■ WHAT THIS TASK INVOLVES:
Rewrite all of the entries below, replacing "Image resolution" with "Screen size" wherever it appears and keeping everything else the same. Leave the pictures out of your answer.

■ RECORDED DATA:
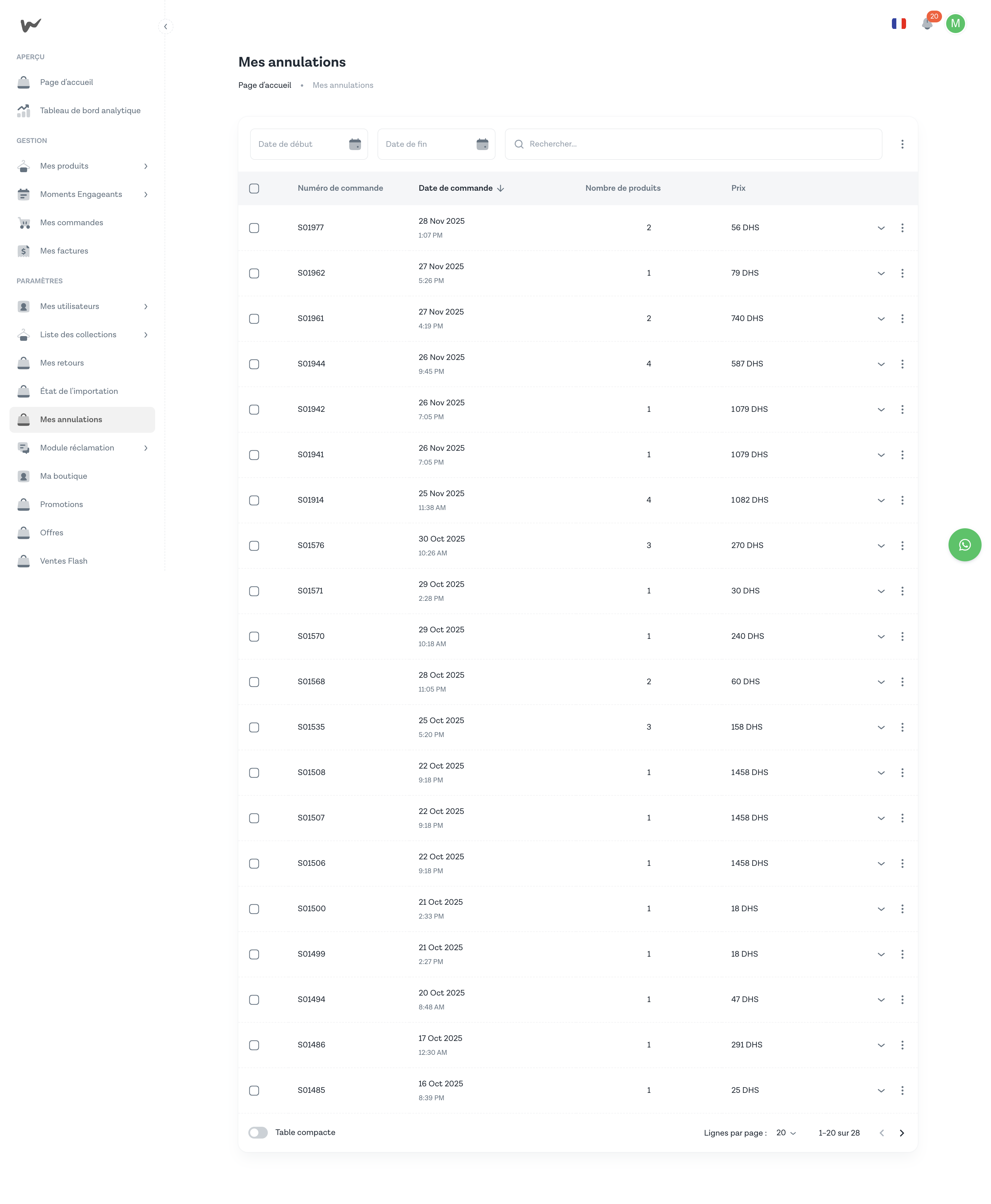This screenshot has width=991, height=1204.
Task: Click the French flag language icon
Action: tap(898, 24)
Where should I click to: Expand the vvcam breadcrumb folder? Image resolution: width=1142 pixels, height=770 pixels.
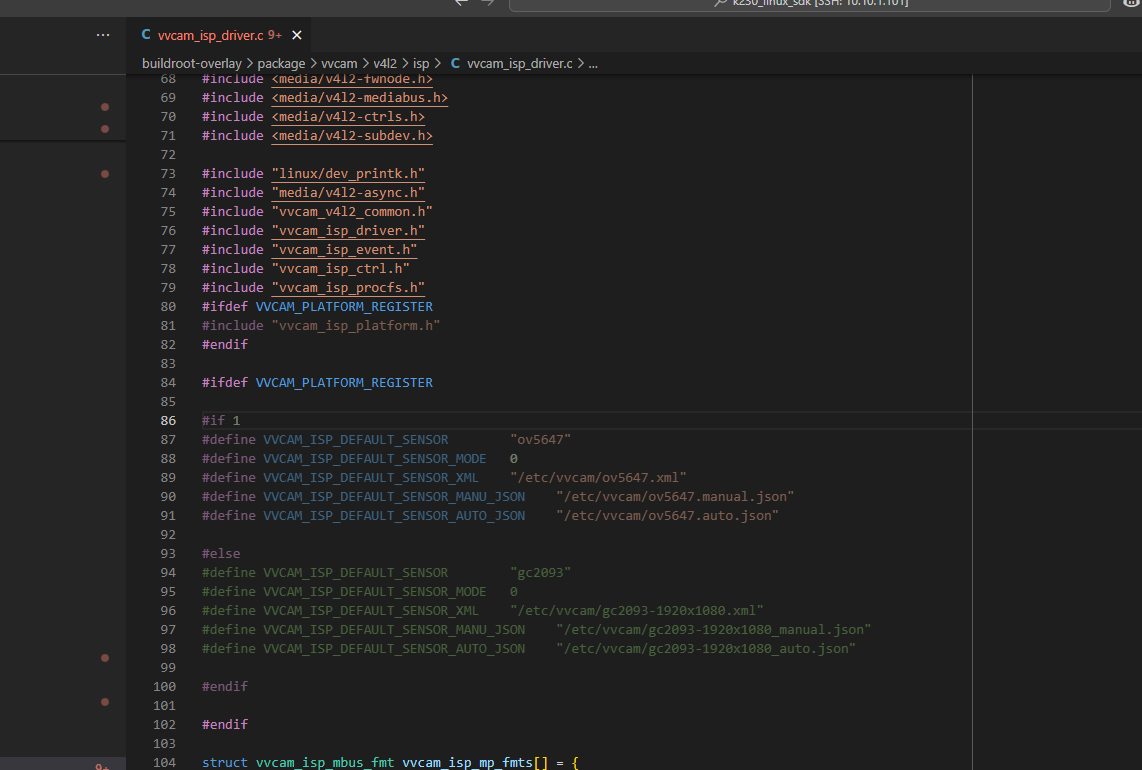[x=340, y=63]
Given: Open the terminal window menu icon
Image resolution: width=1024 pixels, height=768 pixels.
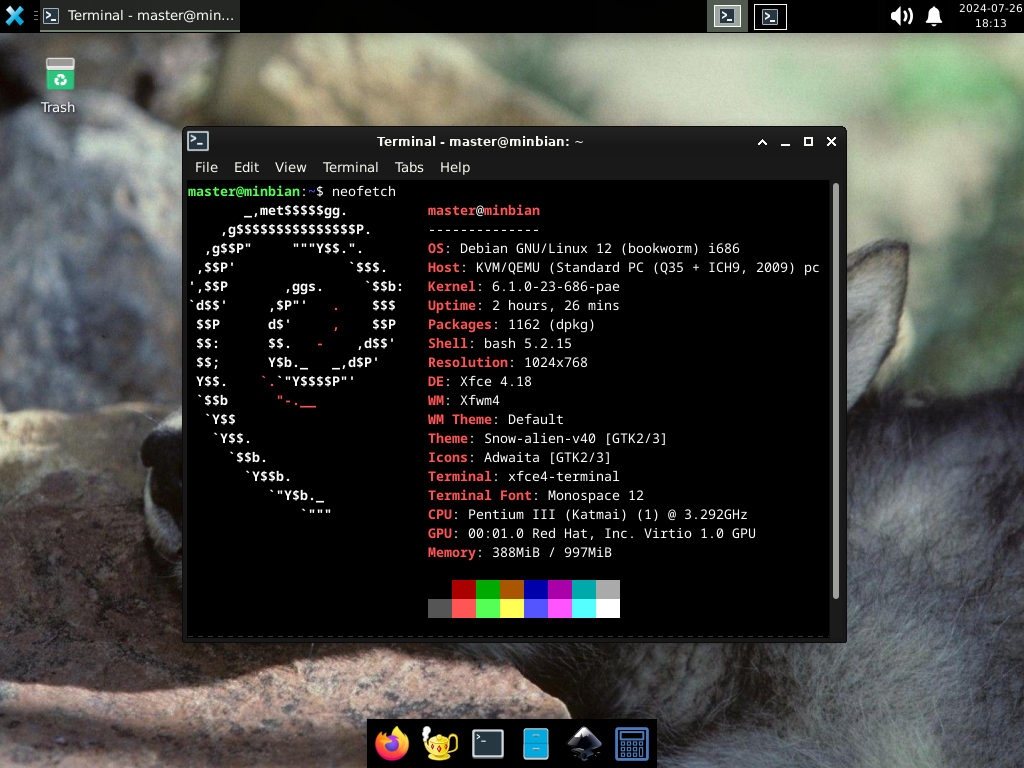Looking at the screenshot, I should (198, 142).
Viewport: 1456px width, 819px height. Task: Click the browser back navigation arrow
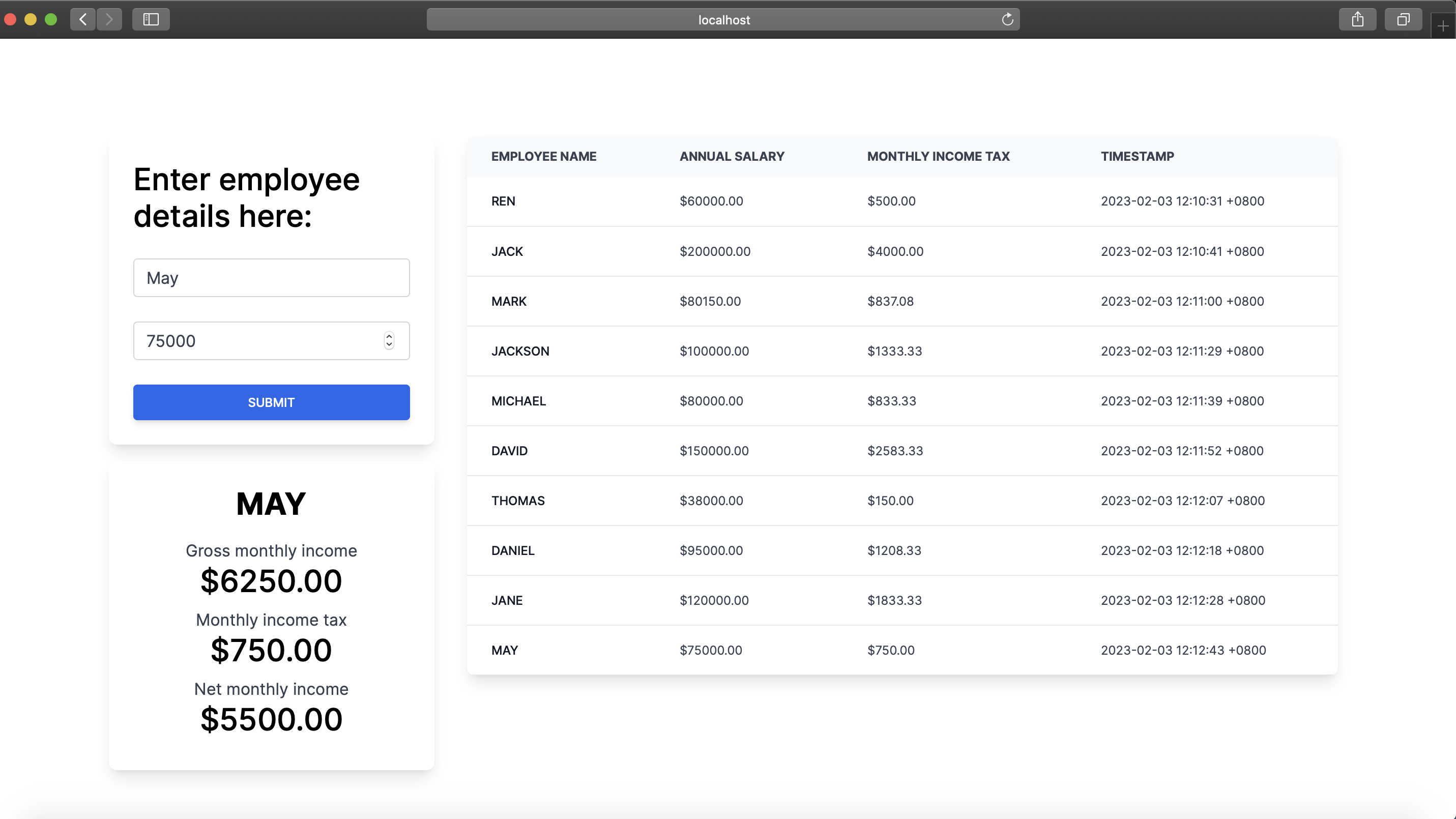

■ WRITTEN RESPONSE:
This screenshot has width=991, height=1204.
Task: Click the French flag language icon
Action: tap(898, 24)
Where should I click to: Expand the vvcam breadcrumb folder? Screen size: width=1142 pixels, height=770 pixels.
[x=340, y=63]
Given: Open the terminal window menu icon
Screen size: width=1024 pixels, height=768 pixels.
Looking at the screenshot, I should (198, 142).
Viewport: 1456px width, 819px height. Task: Click the browser back navigation arrow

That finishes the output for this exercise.